Details
Description
XStream generates XML that is not well-formed according to the definition of the W3C recommendation [1].
The problem arises because not all characters are legal in a XML name [2]
XStream (in particular the ReflectionConverter) generates XML element names using Java identifier names. But not all legal Java identifiers [3] are legal XML element names.
XStream has already an mechanism to generate "XML friendly names" (XmlFriendlyReplacer), but this replacer only replaces the $ sign.

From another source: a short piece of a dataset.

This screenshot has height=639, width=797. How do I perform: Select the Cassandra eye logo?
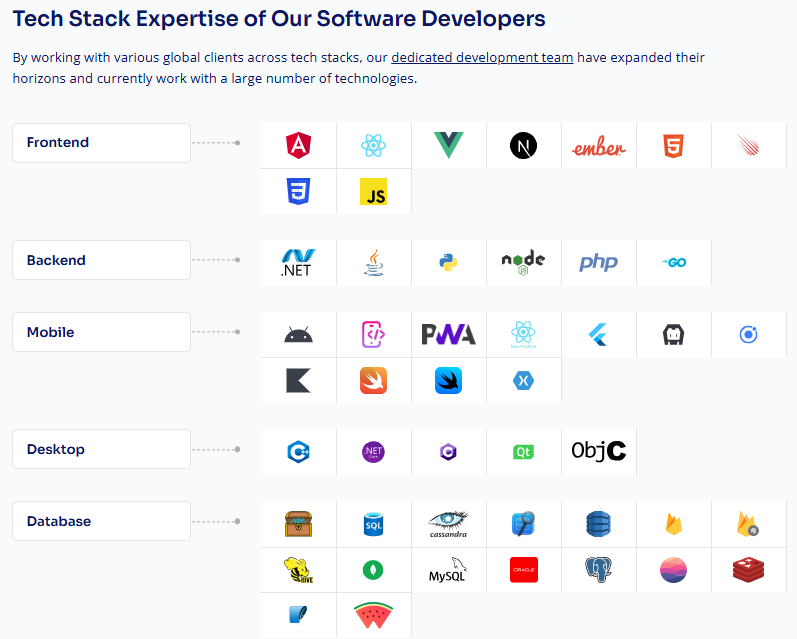448,522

Since the JLS is a bit fuzzy about the legal identifiers, I've implemented a small application that test every Unicode character if it is a legal character to start or continue a Java identifier and if so, checks whether it is a legal character to start or continue a legal XML name.

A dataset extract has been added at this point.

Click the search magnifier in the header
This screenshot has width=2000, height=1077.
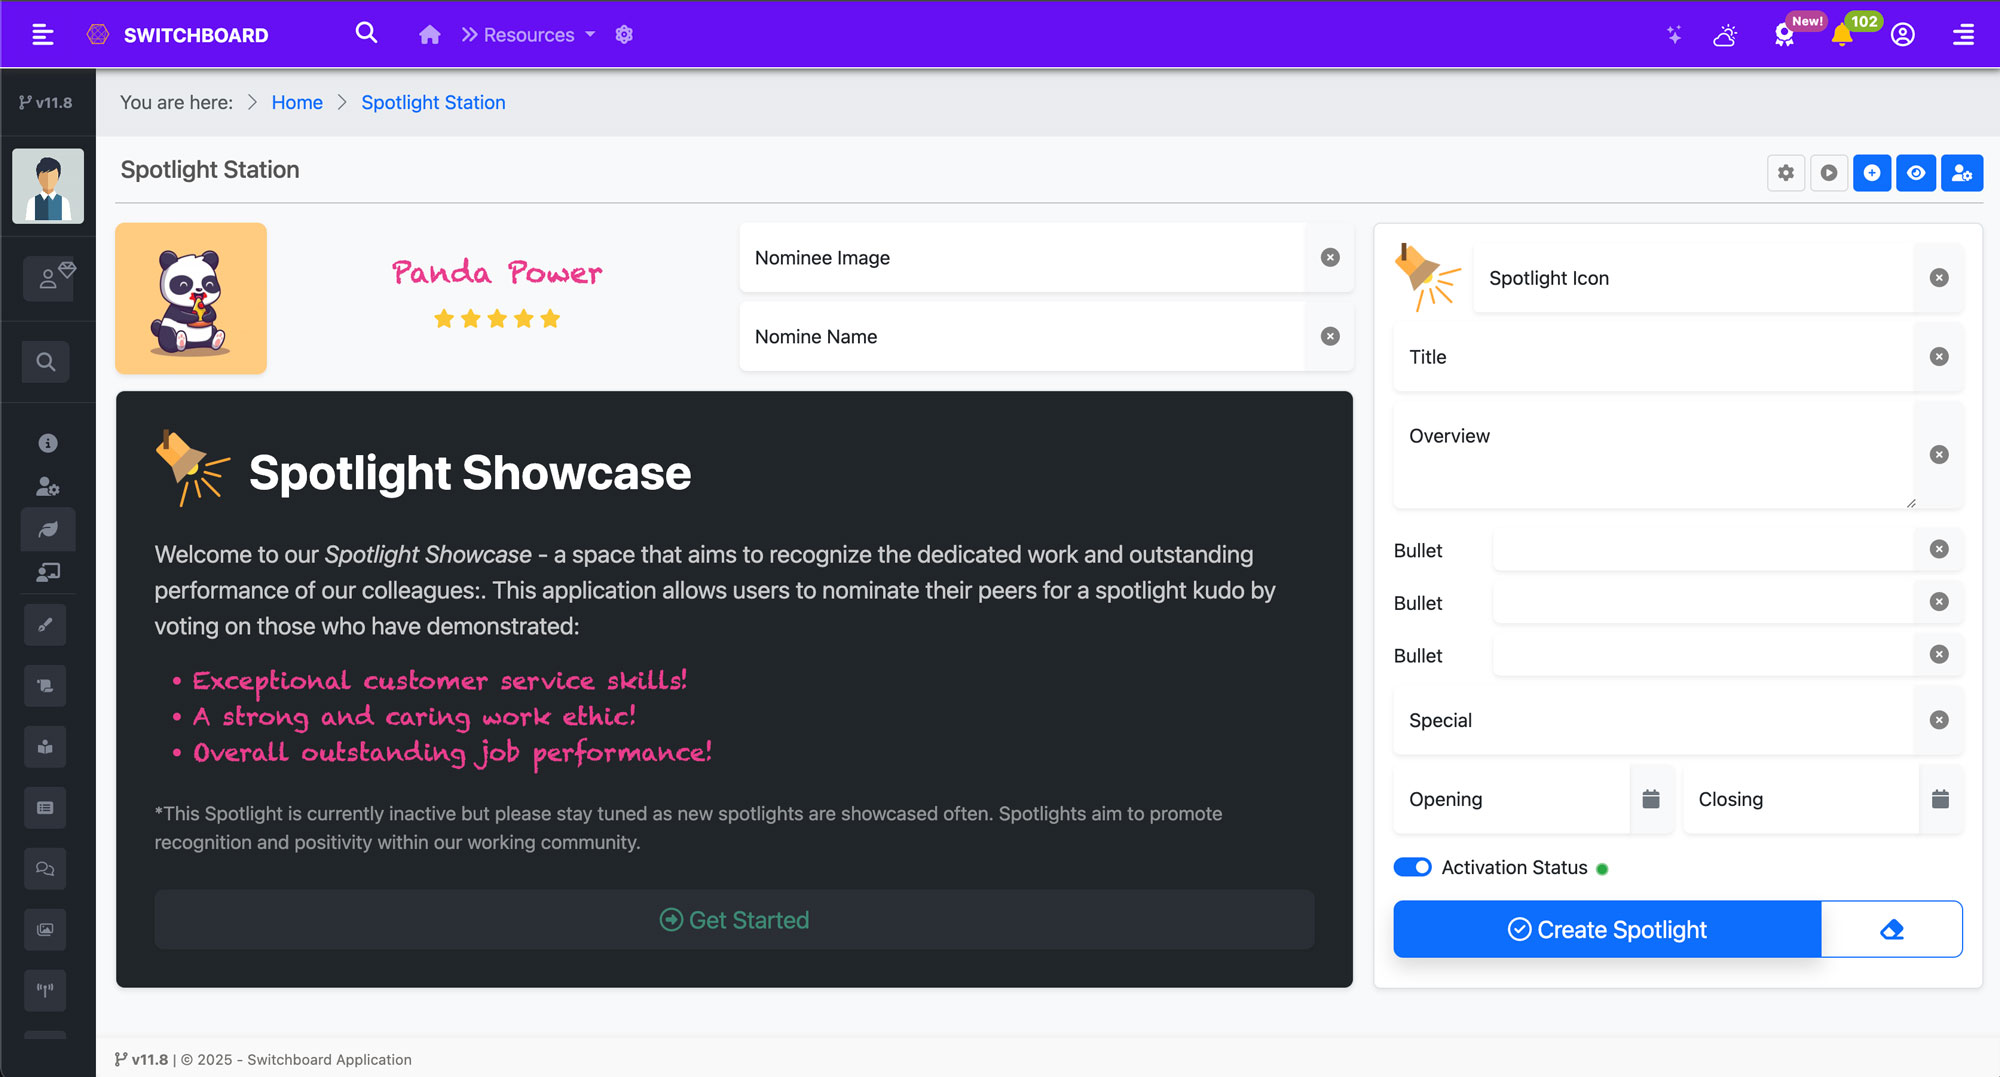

The result is that there are 85 characters legal in Java identifiers, but not legal in XML names. For most of these characters, it is unlikely that they will be used in Java identifiers on a typical American or European system. But the following characters are legal in Java identifiers and are printable in these systems:
'$', '¢', '£', '¤', '¥', 'ª', 'µ', 'º'
But nevertheless for all the other characters it is totally legal to be part of an Java identifier as well.
Even the UNICODE codepoint LEFT_TO_RIGHT_OVERRIDE (0x202e) is legal! (I tried it with Eclipse Helios on Windows XP. It looks (and feels) weired, but is legal and does not produce compile errors!)
The solution to this issue would be to enhance the XmlFriendlyReplacer to replace all the 85 characters.
[1] http://www.w3.org/TR/REC-xml/#dt-wellformed
[2] http://www.w3.org/TR/REC-xml/#NT-Name
[3] http://java.sun.com/docs/books/jls/third_edition/html/lexical.html#3.8
[4] http://www.unicode.org/charts/PDF/U2000.pdf page 195, format characters
The mechanism to encode java identifiers has been changed for upcoming 1.4.x and the XmlFriendyReplacer is now deprecated. However, thanks for your analysis. I was not aware that there are some Unicode chars that can be used in Java identifiers as well, I always wrongly assumed that isJavaIdentifier is restricted to chars within 8-bit ASCII. I'll use your code within a unit test and update the current fucntionality.